CP + Profit = Transfer Price + Profit = Selling Price
50 + 30 = 80 + 20 = 100.

x*what you want/what you have

Therefore, inventory in the group is overstated by 30%. (Want 50% have 80%).

2002: SP adj EP
O/B -
+ Purchases (sales) 2400 (2400) -
- C/B (2400) +900 2400*50/80 = (1500)
= COS (1500)

2002 PFJE:

Dr sales 2400
Cr Inventory 900
Cr COS 1500

2003: SP adj EP
O/B (900)
+ Purchases (sales) 3200 (3200) -
- C/B (1600) +600 1600*50/80 = (1000)
= COS (3500)

Dr RE 900
Dr Sales 3200
Cr Inventory 600
Cr COS 3500
Statement of Changes in Equity

Ordinary Retained Rev Total NCI Total


share earnings Surplus Equity
capital
Balance
Profit XX XX
OCI XX XX
= TCI
Share Issue XX
Share issue (XX)
costs
Dividends (XX) (XX)
Balance at
end

NCI Amount in Equity


Previous Balance
+ NCI share in group profit
- Dividends going to NCI
= Closing Balance

*Note: With an Associate – NO NCI!

NCI Share in Group Profit?


(S’s Profit + Any profit adjustments (NOT amortisation)) x %

Retained Earnings:
OB
+ Profit after tax to PEH
- Dividends (declared by parents)
= CB

Revaluation Surplus
All Reval’s of P + %PEH of POST ACQUISTION of S.
Inventory
Assets:
- Held for sale in the ordinary course of business, (FG) or
- In the process of production, (WIP) or
- Materials to be consumed in production process (Raw Materials)

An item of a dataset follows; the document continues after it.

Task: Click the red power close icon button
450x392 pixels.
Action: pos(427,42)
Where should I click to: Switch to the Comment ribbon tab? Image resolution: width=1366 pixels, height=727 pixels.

Therefore, the balance of inventory = FG + WIP + Raw Materials

Measurement:
Lower of:
- Cost
- SP – costs to complete and sell
Dr COS
Cr Inventory

Costs of Inventories:
Costs to Purchase + Cost of Conversion + Other costs to bring to location and
condition

1. Costs to Purchase
- EXCLUDE discounts
- INCLUDE non-recoverable taxes
2. Cost of conversion
- Direct Labour (goes directly to WIP i.e allocated directly)
- VOH (Allocated based on actual production)
- FOH absorbed (Allocate using NORMAL capacity – whatever is not allocated
goes to COS).
3. Other costs

What is FOH?
- supervisor salary
-

Costs EXCLUDED from Inventory:


- Refundable taxes
- abnormal wastage
- storage costs after entire production process
- admin overheads
- selling costs
- discounts
Statement of Comprehensive Income
BY NATURE
Decrease in Inventory (FG, WIP) ( )
Expense all production costs (everything that goes into WIP)
- depreciation of factory (FULL amount, not allocated amount)
- ALL wages and salaries
- Raw Materials USED

*Put COS in your note disclosure

BY FUNCTION
Do not expense WIP costs explicitly. These will reflect automatically via COS.